Михаил Пиотровский (генеральный директор Эрмитажа)Эрмитаж ровно 100 лет хранил надгробие и раку Александра Невского. Четыре раза спасая ее от гибели. Первый раз от переплавки в пользу голодающих ( в 1922), второй раз от переплавки в пользу индустриализации, когда Эрмитажу ради спасения надгробия пришлось частично пожертвовать своими коллекциями ( в 1929), третий раз во время войны, эвакуировав его из блокадного Ленинграда ( в 1941- 1945), а четвертый сейчас, начав громадную лазерную реставрацию надгробия, которая идет по сей день.
И вот через 100 лет мы передаем ответственность за этот наш великий экспонат Церкви… Спасали, а теперь передаем — почему?
Потому что в сегодняшней геополитической ситуации сакральное, символическое значение раки и гробницы Александра Невского, как святого защитника и покровителя русского воинства и русской дипломатии, гораздо важнее, чем их художественное значение.
Этот памятник всегда считался у нас наполовину светским, наполовину сакральным, но сегодня ситуация меняется, и сакральное выходит на первый план. Мы в Эрмитаже всегда защищали его как памятник русского искусства, но сегодня важнее символическое значение надгробия.
Об этом просил патриарх, обращаясь к президенту, и мы в ответ согласились передать надгробие церкви. Было подписано соответствующее письмо и составлен образцовый договор. Его подписали я и митрополит Санкт-Петербургский и Ладожский Варсонофий, а потом утвердили и согласовали патриарх Московский и всея Руси Кирилл и министр культуры Ольга Любимова.
Приказ о передаче издан 12 мая и подписан первым заместителем министра культуры Сергеем Обрывалиным.
Другой важный аспект этой истории — этой передачей мы демонстрируем образец музейной дипломатии, в очередной раз предлагая всему миру решение важнейшей мировой проблемы — реституции музейных ценностей. Сегодня у всех музеев требуют что-то отдать. Недавно была большая статья в «Нью-Йорк таймс» с рассказом о том, что в Метрополитен регулярно арестовывают и вывозят музейные вещи, исходя из того, что они когда-то были незаконно привезены. В мире строят новую музейную систему, и мы возвращением гробницы вносим свой вклад в разрешение общемировой не просто дискуссии, но очень большой проблемы существования современных музеев. По существу наше возвращение церкви надгробия Александра Невского, это то же самое, что передать в Грецию из Британского музея Парфенонский фриз По уровню, по масштабу сделанного — да.

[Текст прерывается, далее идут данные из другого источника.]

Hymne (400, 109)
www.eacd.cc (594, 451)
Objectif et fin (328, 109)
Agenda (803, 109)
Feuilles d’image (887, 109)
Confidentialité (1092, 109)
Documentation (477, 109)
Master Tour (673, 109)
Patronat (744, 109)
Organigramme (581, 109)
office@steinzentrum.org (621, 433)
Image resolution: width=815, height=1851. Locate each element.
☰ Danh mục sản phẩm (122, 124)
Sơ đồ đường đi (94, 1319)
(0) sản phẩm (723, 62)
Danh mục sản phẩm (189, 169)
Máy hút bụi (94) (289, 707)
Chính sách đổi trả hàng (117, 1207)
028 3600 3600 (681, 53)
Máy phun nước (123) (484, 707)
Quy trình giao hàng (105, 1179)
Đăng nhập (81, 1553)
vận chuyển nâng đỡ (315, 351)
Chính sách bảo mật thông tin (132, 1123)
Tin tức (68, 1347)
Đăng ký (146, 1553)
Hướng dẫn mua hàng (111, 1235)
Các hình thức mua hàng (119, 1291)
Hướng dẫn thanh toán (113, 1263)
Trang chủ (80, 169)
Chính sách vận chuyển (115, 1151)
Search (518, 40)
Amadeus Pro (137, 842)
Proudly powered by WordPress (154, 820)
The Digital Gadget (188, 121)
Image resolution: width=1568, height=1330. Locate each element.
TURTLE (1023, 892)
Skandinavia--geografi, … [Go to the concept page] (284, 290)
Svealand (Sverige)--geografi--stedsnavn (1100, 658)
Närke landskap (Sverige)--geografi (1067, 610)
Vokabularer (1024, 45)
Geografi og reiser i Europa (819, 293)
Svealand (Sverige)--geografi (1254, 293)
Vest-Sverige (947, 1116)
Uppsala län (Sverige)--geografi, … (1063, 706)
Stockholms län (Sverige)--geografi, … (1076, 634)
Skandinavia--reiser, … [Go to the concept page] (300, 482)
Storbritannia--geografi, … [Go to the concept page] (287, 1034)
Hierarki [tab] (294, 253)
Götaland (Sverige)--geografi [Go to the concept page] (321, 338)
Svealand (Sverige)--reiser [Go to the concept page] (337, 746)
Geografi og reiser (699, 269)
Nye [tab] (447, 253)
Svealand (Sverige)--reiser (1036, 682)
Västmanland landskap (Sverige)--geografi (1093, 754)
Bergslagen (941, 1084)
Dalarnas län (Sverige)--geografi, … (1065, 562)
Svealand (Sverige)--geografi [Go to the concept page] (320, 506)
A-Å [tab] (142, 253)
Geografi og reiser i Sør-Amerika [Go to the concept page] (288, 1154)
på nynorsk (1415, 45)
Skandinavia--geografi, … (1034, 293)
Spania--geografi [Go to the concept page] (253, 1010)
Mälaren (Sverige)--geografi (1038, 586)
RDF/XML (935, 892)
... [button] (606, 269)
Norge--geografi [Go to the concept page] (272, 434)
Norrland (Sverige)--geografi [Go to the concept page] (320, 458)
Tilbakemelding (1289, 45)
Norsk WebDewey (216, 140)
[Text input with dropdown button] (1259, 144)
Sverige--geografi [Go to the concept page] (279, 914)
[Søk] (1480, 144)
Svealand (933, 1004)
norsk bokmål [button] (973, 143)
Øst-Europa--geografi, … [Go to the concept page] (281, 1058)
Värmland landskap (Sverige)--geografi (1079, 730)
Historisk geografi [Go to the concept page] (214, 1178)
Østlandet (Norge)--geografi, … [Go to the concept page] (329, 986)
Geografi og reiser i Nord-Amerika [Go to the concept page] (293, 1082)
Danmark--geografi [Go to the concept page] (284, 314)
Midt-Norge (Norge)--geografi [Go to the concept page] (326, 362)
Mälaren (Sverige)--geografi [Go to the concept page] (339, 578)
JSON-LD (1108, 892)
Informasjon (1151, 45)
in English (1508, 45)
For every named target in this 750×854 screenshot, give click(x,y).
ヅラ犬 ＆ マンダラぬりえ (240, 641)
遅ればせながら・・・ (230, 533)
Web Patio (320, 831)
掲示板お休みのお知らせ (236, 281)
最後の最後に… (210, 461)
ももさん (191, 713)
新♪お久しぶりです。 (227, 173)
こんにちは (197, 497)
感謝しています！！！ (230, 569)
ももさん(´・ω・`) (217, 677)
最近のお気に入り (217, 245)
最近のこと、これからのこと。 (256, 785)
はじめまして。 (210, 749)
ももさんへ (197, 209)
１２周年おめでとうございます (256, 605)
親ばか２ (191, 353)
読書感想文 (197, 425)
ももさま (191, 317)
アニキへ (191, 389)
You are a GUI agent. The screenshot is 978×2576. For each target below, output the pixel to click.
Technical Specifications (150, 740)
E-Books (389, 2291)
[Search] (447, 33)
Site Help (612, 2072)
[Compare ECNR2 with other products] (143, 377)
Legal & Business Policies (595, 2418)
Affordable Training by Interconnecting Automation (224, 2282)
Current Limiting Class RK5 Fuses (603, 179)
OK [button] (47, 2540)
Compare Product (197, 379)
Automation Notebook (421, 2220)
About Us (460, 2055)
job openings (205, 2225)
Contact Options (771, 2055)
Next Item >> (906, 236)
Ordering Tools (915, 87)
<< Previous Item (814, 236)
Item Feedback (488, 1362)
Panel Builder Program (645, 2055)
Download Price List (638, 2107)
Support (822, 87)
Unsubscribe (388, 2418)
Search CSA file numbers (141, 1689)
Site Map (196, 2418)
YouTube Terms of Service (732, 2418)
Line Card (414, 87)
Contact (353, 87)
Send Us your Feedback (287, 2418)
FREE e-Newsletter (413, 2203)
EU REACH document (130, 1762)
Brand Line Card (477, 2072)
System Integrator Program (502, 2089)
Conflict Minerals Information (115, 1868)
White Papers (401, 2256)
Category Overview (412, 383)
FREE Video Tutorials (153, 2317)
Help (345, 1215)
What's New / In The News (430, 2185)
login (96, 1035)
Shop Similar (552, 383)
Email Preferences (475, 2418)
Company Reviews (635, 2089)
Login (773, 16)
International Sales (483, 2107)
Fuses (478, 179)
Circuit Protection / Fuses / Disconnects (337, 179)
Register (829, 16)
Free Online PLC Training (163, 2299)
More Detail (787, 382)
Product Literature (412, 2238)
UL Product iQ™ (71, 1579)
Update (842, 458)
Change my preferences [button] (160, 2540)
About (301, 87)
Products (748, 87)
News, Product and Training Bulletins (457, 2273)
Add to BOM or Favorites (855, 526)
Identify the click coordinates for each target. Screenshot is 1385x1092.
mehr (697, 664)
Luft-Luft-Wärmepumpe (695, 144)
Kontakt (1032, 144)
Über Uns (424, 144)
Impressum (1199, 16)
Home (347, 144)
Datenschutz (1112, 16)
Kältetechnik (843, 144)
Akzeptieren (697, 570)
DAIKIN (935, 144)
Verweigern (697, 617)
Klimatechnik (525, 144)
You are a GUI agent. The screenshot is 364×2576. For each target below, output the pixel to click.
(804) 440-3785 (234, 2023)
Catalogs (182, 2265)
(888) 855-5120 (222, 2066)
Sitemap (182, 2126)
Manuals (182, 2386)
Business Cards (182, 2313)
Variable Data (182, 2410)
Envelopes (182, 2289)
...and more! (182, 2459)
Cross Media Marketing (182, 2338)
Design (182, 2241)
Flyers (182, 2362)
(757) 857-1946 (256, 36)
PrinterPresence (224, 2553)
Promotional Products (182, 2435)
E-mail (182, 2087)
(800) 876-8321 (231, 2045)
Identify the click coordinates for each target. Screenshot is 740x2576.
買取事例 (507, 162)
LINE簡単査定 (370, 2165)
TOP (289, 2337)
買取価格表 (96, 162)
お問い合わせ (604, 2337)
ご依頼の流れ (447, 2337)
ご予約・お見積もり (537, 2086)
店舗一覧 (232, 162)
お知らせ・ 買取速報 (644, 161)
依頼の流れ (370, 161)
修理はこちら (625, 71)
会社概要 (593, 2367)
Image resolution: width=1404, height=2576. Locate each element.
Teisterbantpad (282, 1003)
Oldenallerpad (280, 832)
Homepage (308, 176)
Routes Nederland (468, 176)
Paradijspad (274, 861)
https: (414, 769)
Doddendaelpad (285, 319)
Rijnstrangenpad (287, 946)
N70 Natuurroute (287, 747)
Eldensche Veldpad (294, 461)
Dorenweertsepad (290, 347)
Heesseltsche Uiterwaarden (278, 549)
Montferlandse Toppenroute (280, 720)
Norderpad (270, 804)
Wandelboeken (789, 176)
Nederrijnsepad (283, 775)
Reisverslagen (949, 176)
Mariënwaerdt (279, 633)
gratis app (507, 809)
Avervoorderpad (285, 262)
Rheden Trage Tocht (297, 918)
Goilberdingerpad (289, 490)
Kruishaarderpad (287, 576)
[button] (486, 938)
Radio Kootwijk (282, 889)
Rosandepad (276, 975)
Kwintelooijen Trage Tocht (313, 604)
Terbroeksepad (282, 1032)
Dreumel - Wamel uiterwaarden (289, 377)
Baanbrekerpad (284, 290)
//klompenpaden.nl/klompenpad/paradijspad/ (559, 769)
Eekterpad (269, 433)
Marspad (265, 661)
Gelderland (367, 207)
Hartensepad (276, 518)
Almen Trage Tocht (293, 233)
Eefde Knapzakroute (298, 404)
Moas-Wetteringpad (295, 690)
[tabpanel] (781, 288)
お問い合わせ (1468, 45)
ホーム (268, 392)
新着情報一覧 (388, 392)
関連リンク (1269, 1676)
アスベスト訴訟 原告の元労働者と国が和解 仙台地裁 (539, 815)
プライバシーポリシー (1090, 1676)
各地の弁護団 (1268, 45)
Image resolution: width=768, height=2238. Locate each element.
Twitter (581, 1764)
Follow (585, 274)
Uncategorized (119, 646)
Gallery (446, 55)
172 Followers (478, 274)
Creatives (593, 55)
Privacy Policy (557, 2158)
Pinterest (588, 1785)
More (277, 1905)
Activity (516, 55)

Очень важно, что у нас в Эрмитаже есть опыт индивидуального подхода к таким реституционным требованиям. Мы, как известно, не отдали картины из Мальмезона. Но отдали Пергамский алтарь. Отдали ритуальный котел из мавзолея Ахмада Ясеви. Сделали копию кубка святой Ядвиги и передали в белорусский Новогрудок. Сделали копию Скеврского складня и передали Армянской церкви. Германии передали витражи Мариенкирхе Германии, но немецкие картины остаются у нас. А древности из германских музеев, так называемые перемещенные ценности — мы изучаем вместе. То есть у нас есть три прекрасных варианта действия — передача, копирование и совместное изучение остающихся в наших музеях вещей.
Хочу подчеркнуть, что для памятника культуры важно не столько место его размещения, сколько сохранение предмета в сфере музейного поля…
Но при этом надо понимать, что всякое нахождение шедевра в общественном пространстве это риск. В музее этот риск меньше, чем в церкви.
Однако сегодня открытая борьба и настаивание музея на том, чтобы надгробие осталось в нерискованном музейном пространстве, опасно для, условно говоря, социального мира. Сейчас противостоять, не соглашаться, говорить твердое «нет», это все равно, что призывать людей к некому социальному неповиновению, на улицы и т.п. В теперешней ситуации это несет другие, не музейные, но не менее опасные риски.
Так что надгробие будет стоять в Александро-Невской лавре. Троицкий собор пока реставрируются. Гробница тоже находится на реставрации — саркофаг у нас готов, трофеи тоже, а громадную пирамиду надо делать еще несколько лет.